Leserbrief

Excelröte

Jo Schädler, Eschner­strasse 64, Bendern | 13. August 2018

In regelmässiger Rhythmik muss der, ob er will oder nicht, zu den Anlässen jeweils aufgeschreckte Liechtensteiner, in die für ihn präparierten Ansprachen zum Fürstenfest, zum neuen Jahr, zu bald 300 Jahren Zufallserscheinung malträtierenden Schalmeiengesänge aus Fürsten-, Regierungs- und Gemeindehäusern eintauchen, aus dessen Oberflächenglanz es kein Entrinnen gibt. Die soliden, wenn gesprochen Worte, wenn geschrieben Buchstaben, erzwingen unabdingbar ein hohes Mass an Betroffenheit und demütigem Einverständnis.
Wer wollte sich auflehnen, wenn da an die Generationengerechtigkeit, den Bürokratieabbau, die Bildung angemahnt wird? Oder die Jugend, welcher man auf ihren Schulbänken Verantwortung für die Alten eintrichtern und eindressieren müsse? Wer will einen Radau veranstalten, wenn ihm die Bürde und die ganze Verantwortung für die Umwelt, die nun vor uns aller Augen krepiert auf seinen Buckel aufgeladen wird? Wer will seine Sachen packen und einfach verschwinden, wenn ihm eingebläut und eingehämmert wird, dass es für sein Heimatland keine Zukunft gibt, wenn der Rhein nicht aus seinen Fesseln befreit und endlich eine S-Bahn gebaut wird? Wer wird sich der Depression hingeben, wenn er nicht das nötige Starkapital hat mit den visionären Regierungs- Blockchainversprechen sein Vermögen zu vertausendfachen? Wer wird in sich zusammenfallen, wenn ihm der Staat eine Baubewilligung für eine «Schiterbieg», einen Foodtrack, oder einen Hasenstall als Fürsorge für sein Lebensglück aufgeschönt wird?

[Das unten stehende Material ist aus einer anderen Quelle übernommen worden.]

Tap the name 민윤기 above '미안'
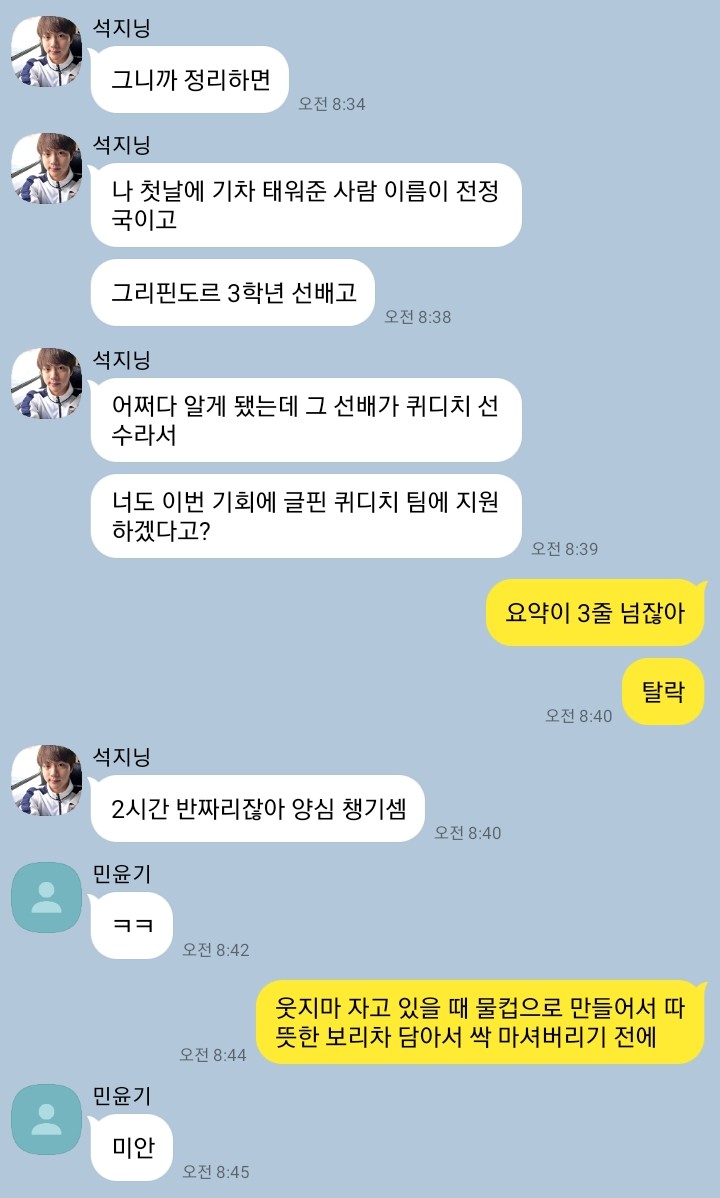The image size is (720, 1198). coord(122,1096)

Und dann, weil Petrus im Himmel ein paar Wochen lang vergessen hat, seine Spritzkannte zu betätigen, wird über das auch geologisch ausgedorrte Land ein Feuer- und Befeuerungsverbot ausgesprochen, das dem Feuerwerk, uns aller Nabelschnur zu Heimat, zu Monarchie, zu Vaterlandleuchten grad auch noch den Garaus macht.

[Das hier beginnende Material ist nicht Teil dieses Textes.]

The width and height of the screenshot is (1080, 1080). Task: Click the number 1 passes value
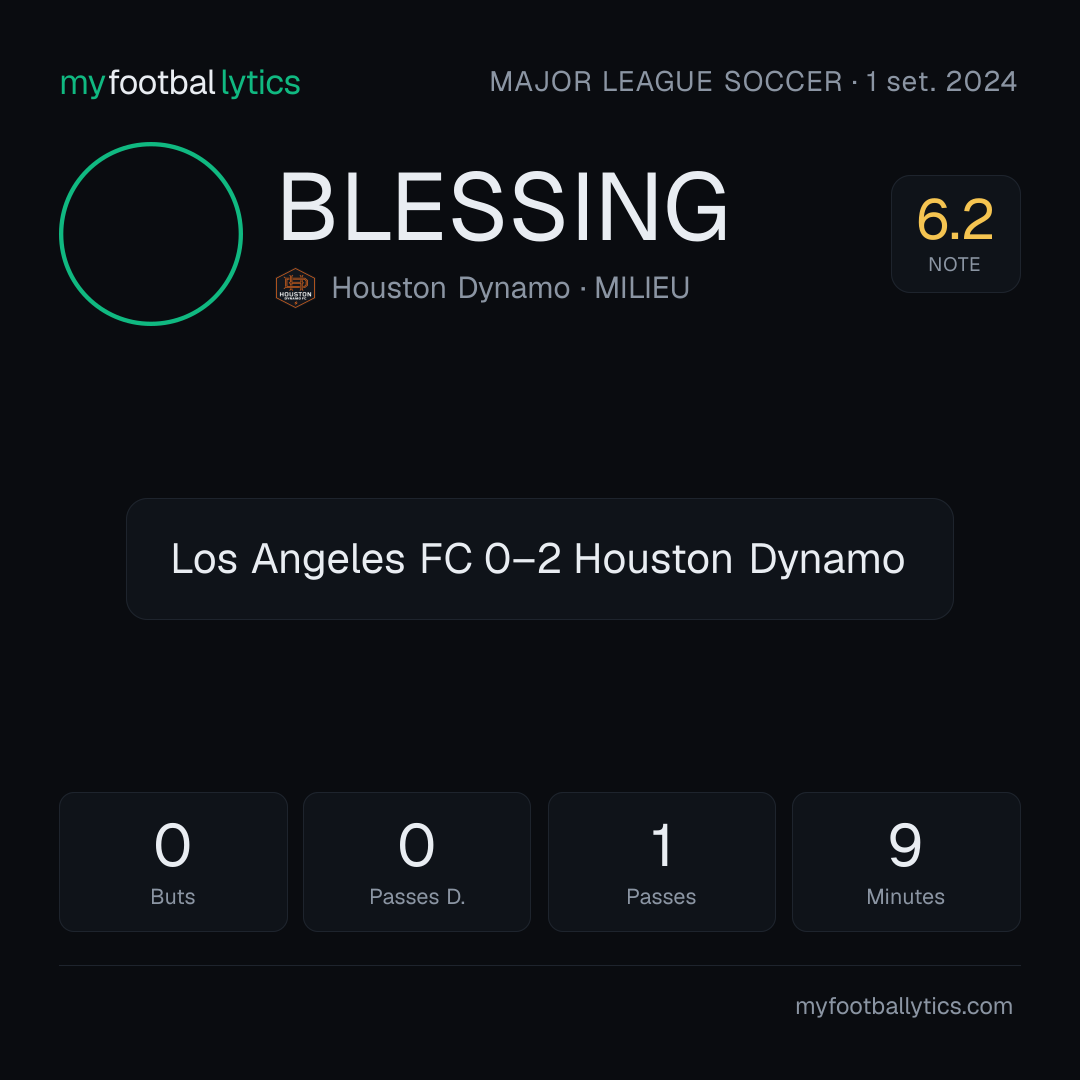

Aber es gibt Hoffnung, doch nicht ganz in der Dunkelheit weiter dahin vegetieren zu müssen. Wie die Morgenröte standen im «Vaterland» auf der Seite der Vaterländischen Union Bonmots der Hoffnung und der Zuversicht. Es scheint, dass wir endlich ausgehungert haben und die Politik uns nicht mehr länger mit Heilsversprechen, die sich niemals erfüllen an der Nase herumführen und uns alle noch länger für Tötteli halten wird. Da stand über Regierungschef Hasler, der eine Politik mit der Excel-Tabelle gestalte: «Diese gallische Angst, dass einem jeden Moment der Himmel auf den Kopf fallen könnte, unterstreicht seine Politik der Mutlosigkeit.» Aha, Excel-freie Morgenröte?